The API supports the following HTTP operations:
GET /raw/:digest
PUT /raw
For instance, this API may be used directly from the terminal via curl
:
-
Get an object by digest:
$ curl --header 'x-api-key: xxx' localhost:27333/raw/sha256:4c350163715b7b1d0fc3bcbf11bfffc0cf2d107f69253f237111a7480809e192 | sha256sum % Total % Received % Xferd Average Speed Time Time Time Current Dload Upload Total Spent Left Speed 100 390k 0 390k 0 0 5818k 0 --:--:-- --:--:-- --:--:-- 5832k 4c350163715b7b1d0fc3bcbf11bfffc0cf2d107f69253f237111a7480809e192 -
-
Put an object:
$ curl --header 'x-api-key: yyy' --upload-file README.md --head localhost:27333/raw % Total % Received % Xferd Average Speed Time Time Time Current Dload Upload Total Spent Left Speed 0 0 0 0 0 0 0 0 --:--:-- --:--:-- --:--:-- 0HTTP/1.1 100 Continue HTTP/1.1 201 Created Location: /raw/sha256:c1a4c83dfeca632af8dcac3591f4b01a303342cf0bae0a63d9a5d7688b0e77cc Date: Thu, 10 Mar 2022 18:00:45 GMT Content-Length: 0 100 8013 0 0 100 8013 0 132k --:--:-- --:--:-- --:--:-- 134k
An Ent index is a "cheap" way to provide access to existing (location-addressed) content on the internet, but in a content-addressable way.

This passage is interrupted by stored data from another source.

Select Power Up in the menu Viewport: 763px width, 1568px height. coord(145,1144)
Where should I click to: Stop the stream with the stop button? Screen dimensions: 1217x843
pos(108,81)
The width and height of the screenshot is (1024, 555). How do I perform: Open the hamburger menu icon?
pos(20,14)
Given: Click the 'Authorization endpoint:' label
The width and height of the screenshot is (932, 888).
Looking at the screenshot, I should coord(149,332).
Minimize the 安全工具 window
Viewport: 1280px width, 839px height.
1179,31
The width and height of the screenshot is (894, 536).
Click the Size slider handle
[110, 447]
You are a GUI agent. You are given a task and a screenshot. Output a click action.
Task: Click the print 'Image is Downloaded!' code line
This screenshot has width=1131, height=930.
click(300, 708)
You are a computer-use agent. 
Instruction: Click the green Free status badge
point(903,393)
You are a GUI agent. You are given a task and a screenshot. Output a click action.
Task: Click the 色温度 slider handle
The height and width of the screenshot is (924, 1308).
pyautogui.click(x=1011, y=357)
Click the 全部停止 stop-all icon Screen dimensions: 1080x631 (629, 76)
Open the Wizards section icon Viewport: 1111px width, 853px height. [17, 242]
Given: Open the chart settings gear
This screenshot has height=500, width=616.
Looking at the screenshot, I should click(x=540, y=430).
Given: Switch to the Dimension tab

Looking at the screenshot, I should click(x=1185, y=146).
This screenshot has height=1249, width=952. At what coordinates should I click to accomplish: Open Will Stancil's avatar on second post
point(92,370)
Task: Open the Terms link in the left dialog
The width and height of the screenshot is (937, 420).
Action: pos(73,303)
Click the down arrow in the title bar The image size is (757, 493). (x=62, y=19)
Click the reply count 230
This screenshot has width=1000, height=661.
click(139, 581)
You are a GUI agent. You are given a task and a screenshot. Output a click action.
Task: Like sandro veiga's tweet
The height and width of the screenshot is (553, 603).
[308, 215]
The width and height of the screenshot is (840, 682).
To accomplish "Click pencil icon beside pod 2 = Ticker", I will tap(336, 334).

It consists of a static website, which serves an entry for each digest, listing one or more "traditional" URLs which may provide the file in question.
For instance, it may be serialized as a Git repository with a directory structure corresponding to the digest of each entry, and a JSON file for each entry that lists one or more URLs at which the object may be found.
The directory path is obtained by grouping sets of two digits from the digest, and creating a nested folder for each of them; this is in order to limit the number of files or directories inside each directory, since that would otherwise not scale when there are millions of entries in the index.
For instance, the file with digest
sha256:4c350163715b7b1d0fc3bcbf11bfffc0cf2d107f69253f237111a7480809e192
is
stored in the Ent index under the file
/sha256/4c/35/01/63/71/5b/7b/1d/0f/c3/bc/bf/11/bf/ff/c0/cf/2d/10/7f/69/25/3f/23/71/11/a7/48/08/09/e1/92/entry.json
,
which contains the following entry:
Note that the Ent index only stores URLs, not actual data, under the assumption that each URL will keep pointing to the same file forever.
The client querying the index is responsible to verify that the target file still corresponds to the expected digest; if this validation fails, it means that the URL was moved to point to a diferent file after it was added to the Ent index.
Currently, entries may be added to the default index by creating a comment in tiziano88/ent-index#1 containing the URL of the file to index. A GitHub actions is then triggered that fetches the file, creates an appropriate entry in the index, and commits that back into the git repository.
You can try this by picking a URL of an existing file, and creating a comment in tiziano88/ent-index#1 ; after a few minutes, the GitHub action should post another comment in reply, confirming that the entry was correctly incorporated in the index, and printing out its digest, which may then be used with the Ent CLI as above.
If the URL stops pointing to the file that was originally indexed, the Ent CLI will detect that and produce an error.
There is no process for cleaning up / fixing inconsistent entries in the index (yet).
IPFS aims to be a fully decentralized and censorship-resistant protocol and ecosystem, which heavily relies on content-addressability.